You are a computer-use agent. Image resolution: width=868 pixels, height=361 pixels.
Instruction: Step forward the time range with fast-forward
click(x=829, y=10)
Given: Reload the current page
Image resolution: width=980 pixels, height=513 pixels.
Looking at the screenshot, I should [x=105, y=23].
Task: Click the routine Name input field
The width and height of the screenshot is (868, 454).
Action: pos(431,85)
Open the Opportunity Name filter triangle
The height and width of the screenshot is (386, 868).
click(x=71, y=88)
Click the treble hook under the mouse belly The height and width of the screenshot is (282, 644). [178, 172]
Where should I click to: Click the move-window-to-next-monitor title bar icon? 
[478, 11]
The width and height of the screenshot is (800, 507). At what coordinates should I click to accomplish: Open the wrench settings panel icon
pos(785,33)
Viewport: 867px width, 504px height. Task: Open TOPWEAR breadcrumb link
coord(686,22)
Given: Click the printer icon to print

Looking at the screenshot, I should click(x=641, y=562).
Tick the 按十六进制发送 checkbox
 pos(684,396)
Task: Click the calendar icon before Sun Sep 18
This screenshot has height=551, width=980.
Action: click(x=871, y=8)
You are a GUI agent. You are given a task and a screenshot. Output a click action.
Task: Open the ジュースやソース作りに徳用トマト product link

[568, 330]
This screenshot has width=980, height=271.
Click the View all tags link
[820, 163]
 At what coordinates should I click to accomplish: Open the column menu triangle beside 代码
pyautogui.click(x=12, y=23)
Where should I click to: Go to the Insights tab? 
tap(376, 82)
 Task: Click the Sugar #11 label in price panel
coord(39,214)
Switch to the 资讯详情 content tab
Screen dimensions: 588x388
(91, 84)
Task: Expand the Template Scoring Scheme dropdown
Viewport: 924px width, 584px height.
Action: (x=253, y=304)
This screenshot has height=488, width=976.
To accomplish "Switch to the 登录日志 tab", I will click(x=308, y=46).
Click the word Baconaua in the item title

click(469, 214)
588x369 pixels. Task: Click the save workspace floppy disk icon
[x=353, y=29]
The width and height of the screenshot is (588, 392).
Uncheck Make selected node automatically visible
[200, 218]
################
[TASK OBJECTIVE]: Without omitting anything, retype all of the material above exactly.

[WRITTEN RESPONSE]:
You are a computer-use agent. Image resolution: width=868 pixels, height=361 pixels.
Instruction: Step forward the time range with fast-forward
click(x=829, y=10)
Given: Reload the current page
Image resolution: width=980 pixels, height=513 pixels.
Looking at the screenshot, I should [x=105, y=23].
Task: Click the routine Name input field
The width and height of the screenshot is (868, 454).
Action: pos(431,85)
Open the Opportunity Name filter triangle
The height and width of the screenshot is (386, 868).
click(x=71, y=88)
Click the treble hook under the mouse belly The height and width of the screenshot is (282, 644). [178, 172]
Where should I click to: Click the move-window-to-next-monitor title bar icon? 
[478, 11]
The width and height of the screenshot is (800, 507). At what coordinates should I click to accomplish: Open the wrench settings panel icon
pos(785,33)
Viewport: 867px width, 504px height. Task: Open TOPWEAR breadcrumb link
coord(686,22)
Given: Click the printer icon to print

Looking at the screenshot, I should click(x=641, y=562).
Tick the 按十六进制发送 checkbox
 pos(684,396)
Task: Click the calendar icon before Sun Sep 18
This screenshot has height=551, width=980.
Action: click(x=871, y=8)
You are a GUI agent. You are given a task and a screenshot. Output a click action.
Task: Open the ジュースやソース作りに徳用トマト product link

[568, 330]
This screenshot has width=980, height=271.
Click the View all tags link
[820, 163]
 At what coordinates should I click to accomplish: Open the column menu triangle beside 代码
pyautogui.click(x=12, y=23)
Where should I click to: Go to the Insights tab? 
tap(376, 82)
 Task: Click the Sugar #11 label in price panel
coord(39,214)
Switch to the 资讯详情 content tab
Screen dimensions: 588x388
(91, 84)
Task: Expand the Template Scoring Scheme dropdown
Viewport: 924px width, 584px height.
Action: (x=253, y=304)
This screenshot has height=488, width=976.
To accomplish "Switch to the 登录日志 tab", I will click(x=308, y=46).
Click the word Baconaua in the item title

click(469, 214)
588x369 pixels. Task: Click the save workspace floppy disk icon
[x=353, y=29]
The width and height of the screenshot is (588, 392).
Uncheck Make selected node automatically visible
[200, 218]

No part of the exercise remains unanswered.